E Thalis dovette seguirlo. Mormorò un: «Usciamo», e lo seguì fino in superficie.

Fuori, Volos vide la gente felice e rincuorata per il ritorno della luce; alcuni dei paesani, infatti, avevano interpretato diversamente l'arrivo di quello che taluni chiamavano usurpatore: perché se il sole era tornato, si dicevano, allora anche Dio autorizzava la presenza di Volos l'oscuro, il portatore di tenebra.

Thalis, ancorato alla grande entrata della fortezza, aveva però il timore che la luce potesse ferirlo come sempre aveva fatto.

«Stai forse dubitando?», gli domandò Volos in attesa che uscisse allo scoperto.

Thalis si portò le mani agli occhi per paura di essere accecato. Prese un bel respiro, mosse un passo in avanti e si accorse che il sole non sembrava procurargli dolore. Così ne mosse un altro e poi un altro, fino a raggiungere Volos. Non sentiva dolore, solo il calore dei raggi solari sul volto, perciò tolse le mani e alla fine lo vide: il mattino non lo ripudiava più.
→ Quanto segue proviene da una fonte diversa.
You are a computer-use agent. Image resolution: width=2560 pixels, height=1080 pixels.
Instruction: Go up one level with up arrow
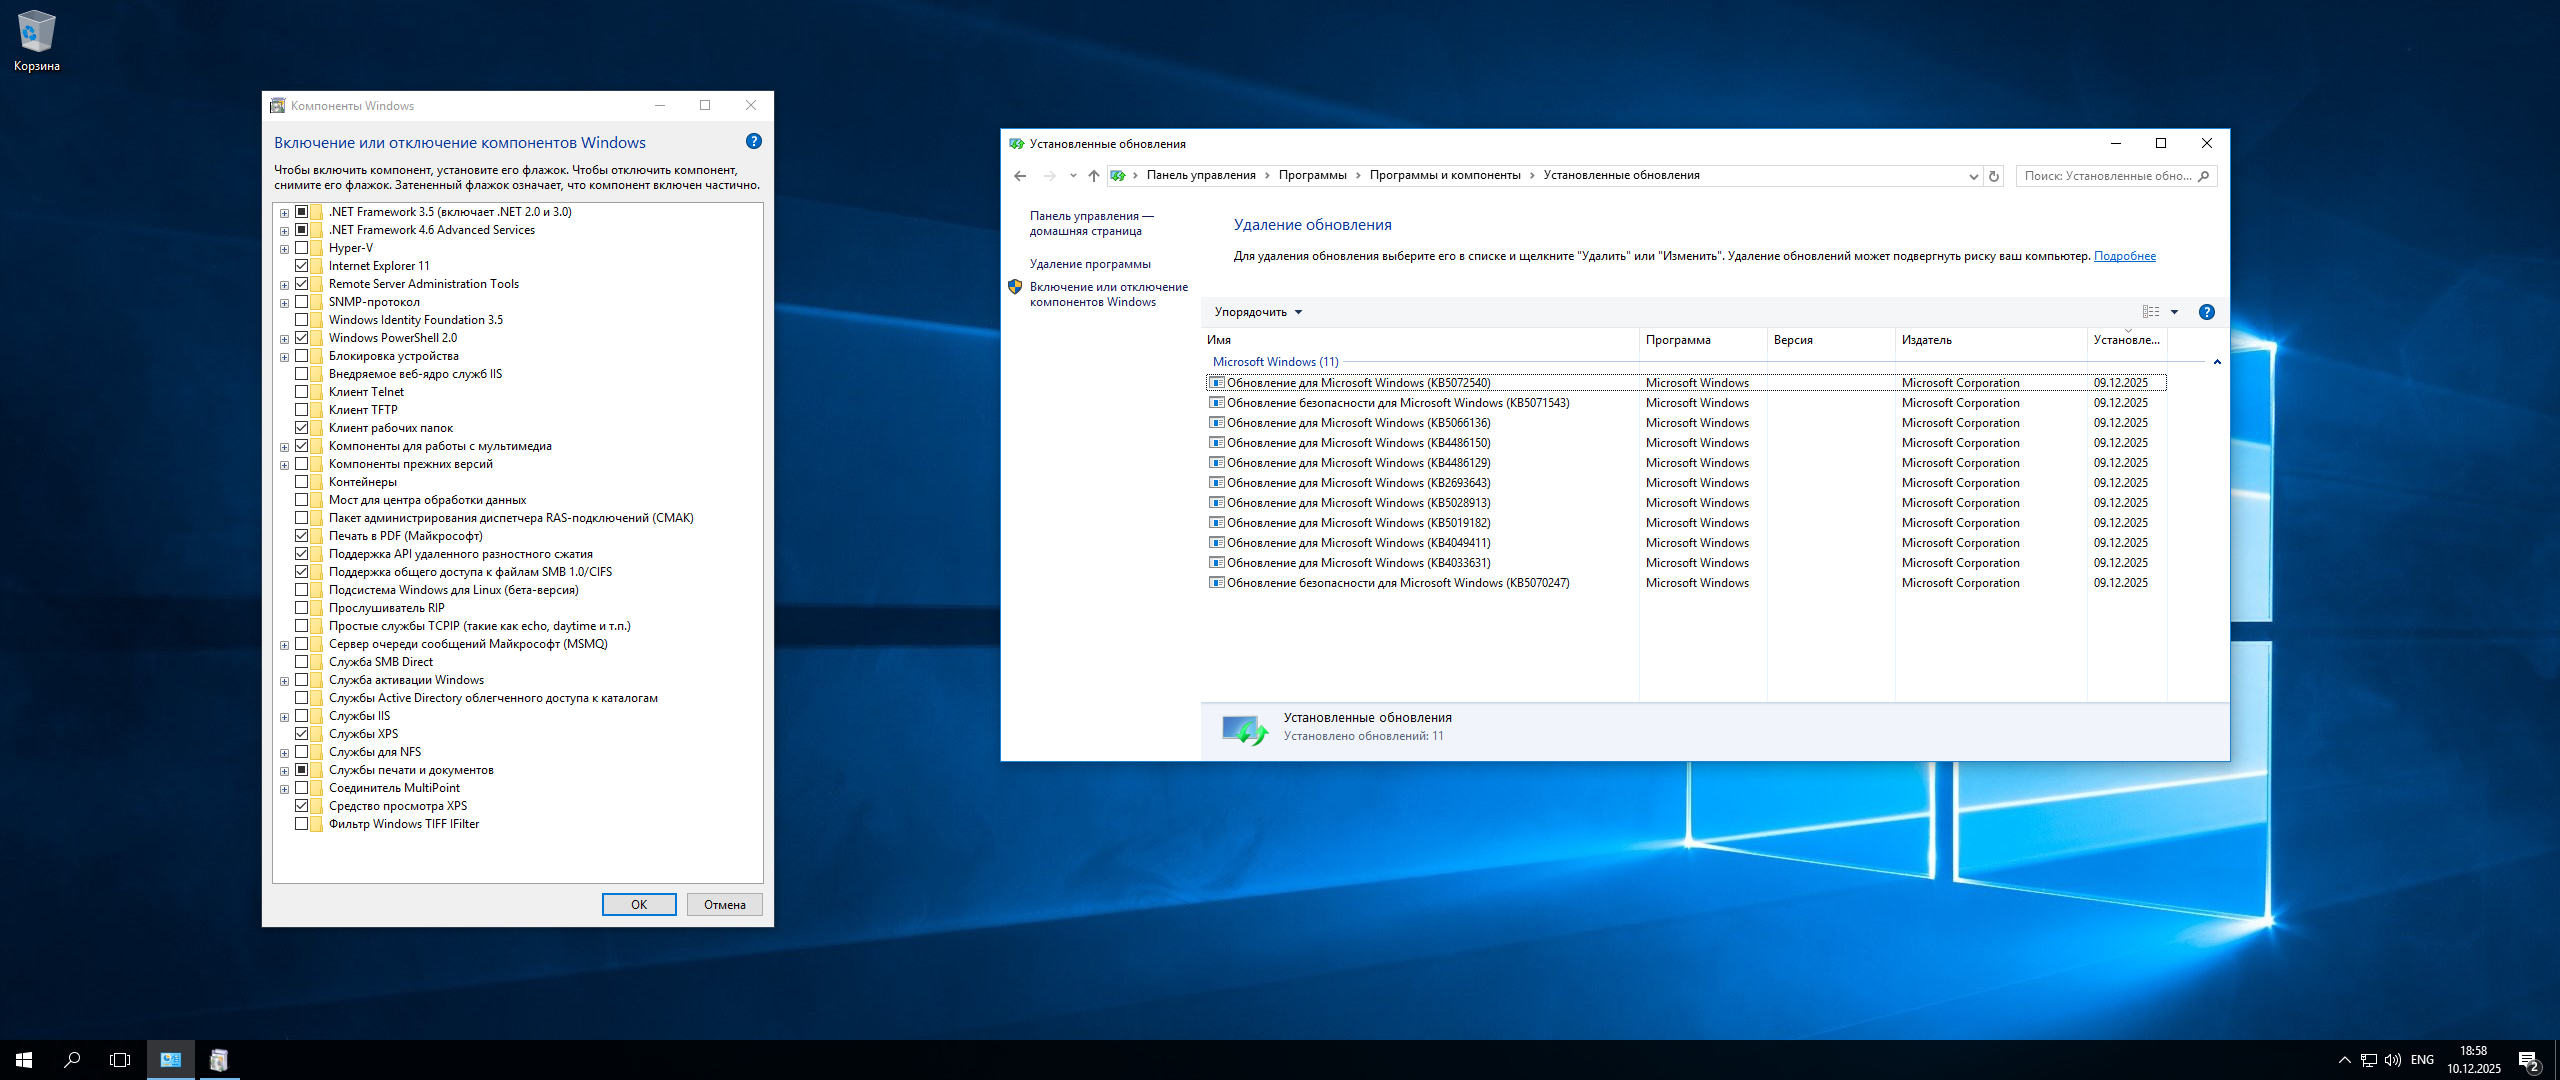pos(1093,176)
«Non riesco a crederci, Volos, il vostro Dio ha compiuto un miracolo. Devo sapere il suo nome: ditemelo, vi scongiuro».

«Il suo nome è Astaroth».

Non fatelo a casa! Non evocate, mi raccomando xD

Info point: Il calamo era ricavato dalle canne vegetali che veniva intagliato. Con penna e calamo c'era anche il raschietto utile per cancellare gli errori.

L'atrametaio era un vasetto che conteneva l'inchiostro nel quale veniva intinta la penna. L'inchiostro si ricavava dalla combinazione di alcuni elementi: nero fumo ricavato dalla cenere, metallo, gomma, noce di galla (prodotta dalla puntura di vari insetti sul tronco, sulle foglie o sulle radici di alcune piante), solventi.